All lines from the one containing "At what coordinates should I click to accomplish: Open" through the final line of the material below must appear exactly as they are, with nothing else.

==== The input

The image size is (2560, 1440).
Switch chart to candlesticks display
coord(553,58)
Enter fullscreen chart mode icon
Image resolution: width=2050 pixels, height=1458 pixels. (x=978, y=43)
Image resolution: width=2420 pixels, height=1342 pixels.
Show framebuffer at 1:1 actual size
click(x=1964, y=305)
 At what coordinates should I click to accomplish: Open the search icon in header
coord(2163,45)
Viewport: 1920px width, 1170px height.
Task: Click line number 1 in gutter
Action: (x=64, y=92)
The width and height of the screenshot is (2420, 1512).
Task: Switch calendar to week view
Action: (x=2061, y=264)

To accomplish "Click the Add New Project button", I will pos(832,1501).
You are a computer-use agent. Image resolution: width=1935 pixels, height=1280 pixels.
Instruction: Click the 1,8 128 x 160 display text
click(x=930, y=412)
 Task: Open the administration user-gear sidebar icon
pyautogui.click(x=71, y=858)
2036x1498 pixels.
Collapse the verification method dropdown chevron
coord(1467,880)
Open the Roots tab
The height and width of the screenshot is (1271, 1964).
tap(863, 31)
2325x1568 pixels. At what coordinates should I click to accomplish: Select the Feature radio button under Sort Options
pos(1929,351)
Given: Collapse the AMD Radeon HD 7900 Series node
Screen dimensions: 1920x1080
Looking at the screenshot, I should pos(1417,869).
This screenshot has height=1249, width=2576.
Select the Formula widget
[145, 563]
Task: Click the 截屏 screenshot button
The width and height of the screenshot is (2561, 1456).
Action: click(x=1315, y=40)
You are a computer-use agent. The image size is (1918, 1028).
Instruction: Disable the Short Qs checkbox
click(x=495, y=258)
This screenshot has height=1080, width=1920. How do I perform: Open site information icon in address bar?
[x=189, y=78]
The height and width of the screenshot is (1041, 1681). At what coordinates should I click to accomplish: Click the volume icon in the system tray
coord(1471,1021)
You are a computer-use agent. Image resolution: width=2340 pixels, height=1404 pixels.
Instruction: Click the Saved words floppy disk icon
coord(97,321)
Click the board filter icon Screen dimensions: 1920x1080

========

• **Response area**:
 At what coordinates should I click to accomplish: Open the search icon in header
coord(2163,45)
Viewport: 1920px width, 1170px height.
Task: Click line number 1 in gutter
Action: (x=64, y=92)
The width and height of the screenshot is (2420, 1512).
Task: Switch calendar to week view
Action: (x=2061, y=264)

To accomplish "Click the Add New Project button", I will pos(832,1501).
You are a computer-use agent. Image resolution: width=1935 pixels, height=1280 pixels.
Instruction: Click the 1,8 128 x 160 display text
click(x=930, y=412)
 Task: Open the administration user-gear sidebar icon
pyautogui.click(x=71, y=858)
2036x1498 pixels.
Collapse the verification method dropdown chevron
coord(1467,880)
Open the Roots tab
The height and width of the screenshot is (1271, 1964).
tap(863, 31)
2325x1568 pixels. At what coordinates should I click to accomplish: Select the Feature radio button under Sort Options
pos(1929,351)
Given: Collapse the AMD Radeon HD 7900 Series node
Screen dimensions: 1920x1080
Looking at the screenshot, I should pos(1417,869).
This screenshot has height=1249, width=2576.
Select the Formula widget
[145, 563]
Task: Click the 截屏 screenshot button
The width and height of the screenshot is (2561, 1456).
Action: click(x=1315, y=40)
You are a computer-use agent. The image size is (1918, 1028).
Instruction: Disable the Short Qs checkbox
click(x=495, y=258)
This screenshot has height=1080, width=1920. How do I perform: Open site information icon in address bar?
[x=189, y=78]
The height and width of the screenshot is (1041, 1681). At what coordinates should I click to accomplish: Click the volume icon in the system tray
coord(1471,1021)
You are a computer-use agent. Image resolution: width=2340 pixels, height=1404 pixels.
Instruction: Click the Saved words floppy disk icon
coord(97,321)
Click the board filter icon Screen dimensions: 1920x1080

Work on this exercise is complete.